“Everything we know about war has been told by men”: in Saint-Denis, nine former Soviet combatants tell their war in the Nobel Prize for Bélarusse Svetlana Literature Alexievitch, adapted by director Julie Deliquet.
These women, the ancient Brancardières, pilot or even the elite drug, remember that day in June 1941 when Nazi Germany invaded the USSR, “the balance.” “That night, we went to dance,” rewinds one of them, sitting, like the others, in a kitchen, that the linen is dried on the roof. “We were five friends, I am the only one who has reviewed my mother,” said another. The work, adapted to the first book by Svetlana Alexievitch, echoes today’s conflicts, from Gaza to Ukraine.
Possibility of the calendar, the rehearsals of The war does not have a woman’s face It began on February 24. Three years, day by day, after the Russian invasion in Ukraine, previously in the USSR. The 2015 Nobel Prize for Literature, Svetlana Alexievitch, had recorded, in the 1970s, in his tape recorders, for a work published in 1985. A story, that of “this million committed women” during World War II, spent a long time in silence.
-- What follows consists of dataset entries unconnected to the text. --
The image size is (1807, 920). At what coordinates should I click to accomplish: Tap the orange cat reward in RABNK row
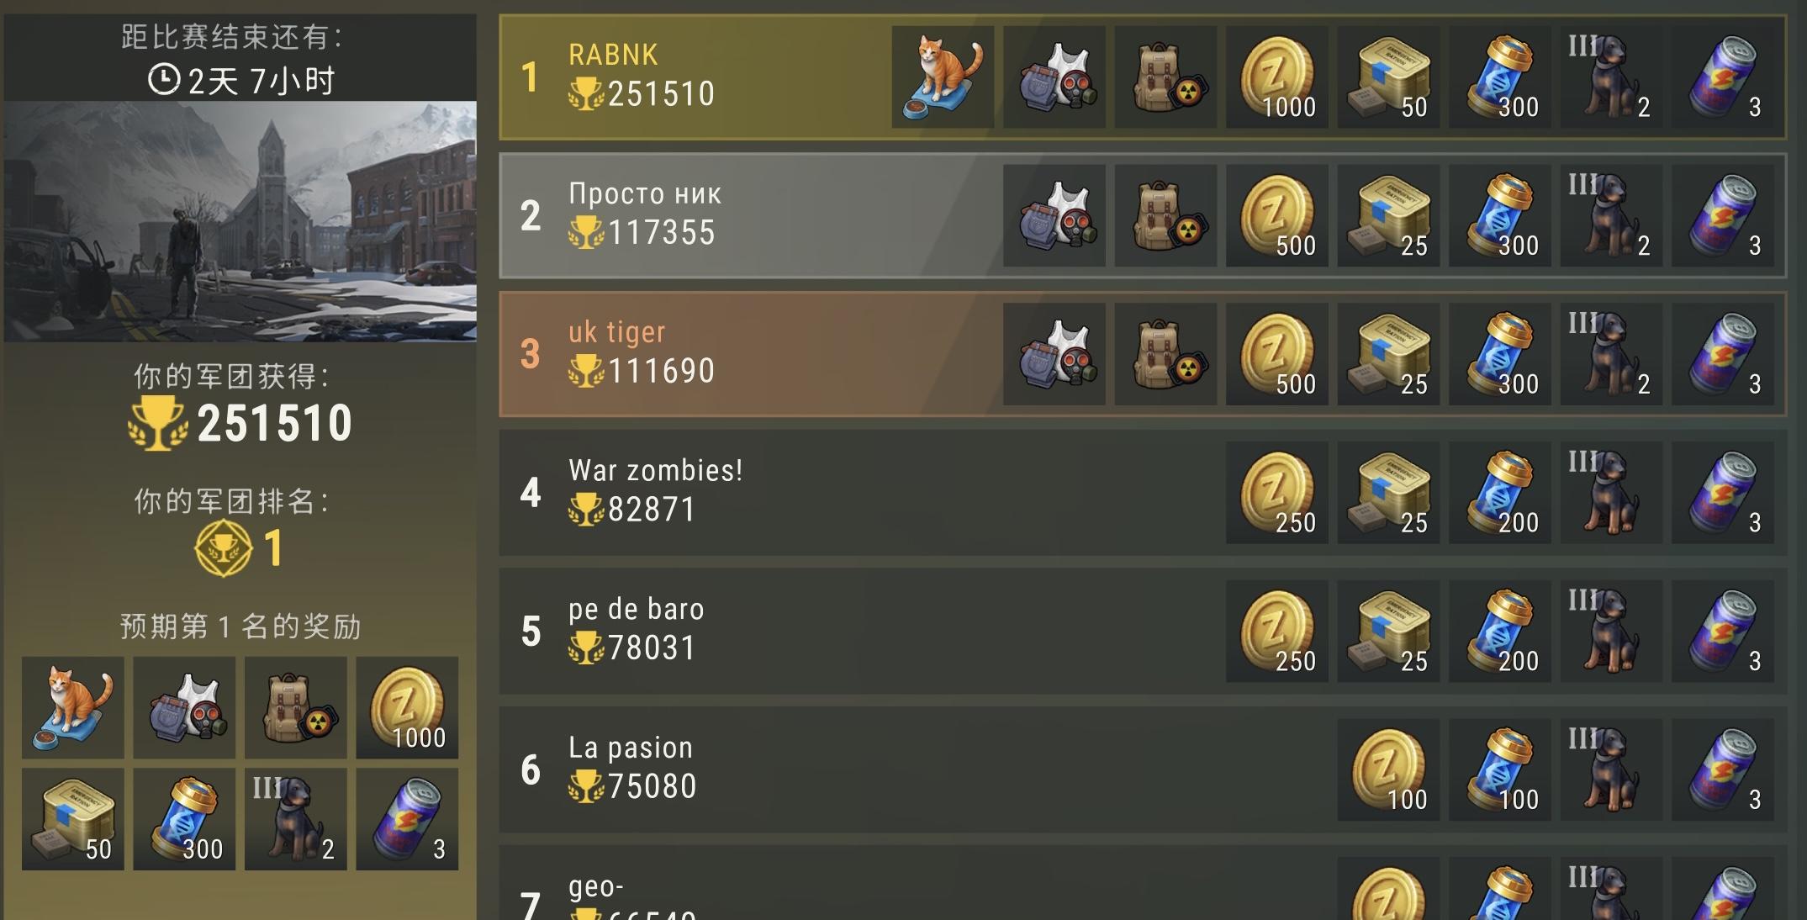[x=943, y=77]
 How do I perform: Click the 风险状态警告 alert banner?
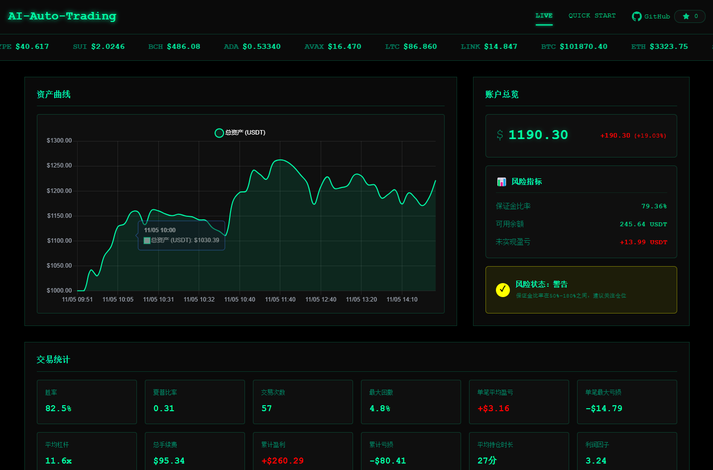(x=581, y=290)
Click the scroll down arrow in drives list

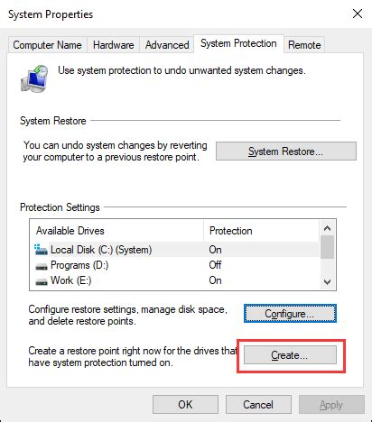coord(327,282)
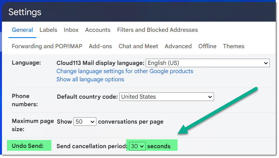Screen dimensions: 279x158
Task: Open the Inbox settings tab
Action: tap(71, 30)
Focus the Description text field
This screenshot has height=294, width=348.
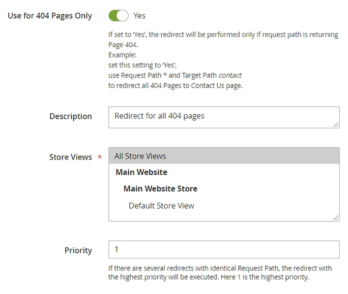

Before adapting this documentary novel, Julie Deliquet tells an AFP interview that has gone to Berlin, where Svetlana Alexievitch now lives. To the question: “Why there were no more testimonies about violations, about all the taboos of the great war”, the author, about twenty years at that time, replied: “It was not because women wanted to keep silent, it is because I did not dare to ask them.”
No taboo, not even violations, has overlooked this adaptation. “We no longer had our rules,” some could not have children after the war, an actress who plays an old Soviet pilot said on stage. “The show is built so that some things are deeply surprised,” assumes the director, also director of the Gérard Philipe Theater (TGP), National Dramatic Center of Saint-Denis (Sena-Saint-Denis) where the work is interpreted. “There were none, but we had discomfort, every night, women.”
We have built a political and social word
In this two and a half hours room, scheduled until October 17 in Saint-Denis before a tour since January, the word is the main character. “This is a show in which we build a political and social word, not an intimate word,” explains Julie Deliquet. The ten actresses, nine who embody the former fighters interviewed for which they play Svetlana Alexievitch, repeated with school students of Saint-Denis high school. For some, they have “sometimes fled other wars in their family stories,” says Julie Deliquet.
Putting into use to find out how they would question the former combatants, helped the construction of the show, says the forties. “How did you do for the rules in the front?”, “Was there a threat of sexual abuse?”, “Were there happy moments?” …
Another surprising moment of the work, the postwar period. “They experienced horror,” he analyzes Julie Deliquet, but when they returned to civil life, they clearly made them have to resume their place in society of the time: “be a good mother or wife.”
The mandates, in a way, always topical, lament Julie Deliquet: “Today, we are in a joint system, but we will ask ourselves when we are in the creation of how we do it with our children. We do not ask men.” And, he insists, some taboos during the war always permeate our daily life. “The rules are bother.”
This work also raises the question of the place of war in our societies. “While we have free access war toys, as long as we offer it as a gift, there is something that we have joined for the notion of war,” said Julie Deliquet.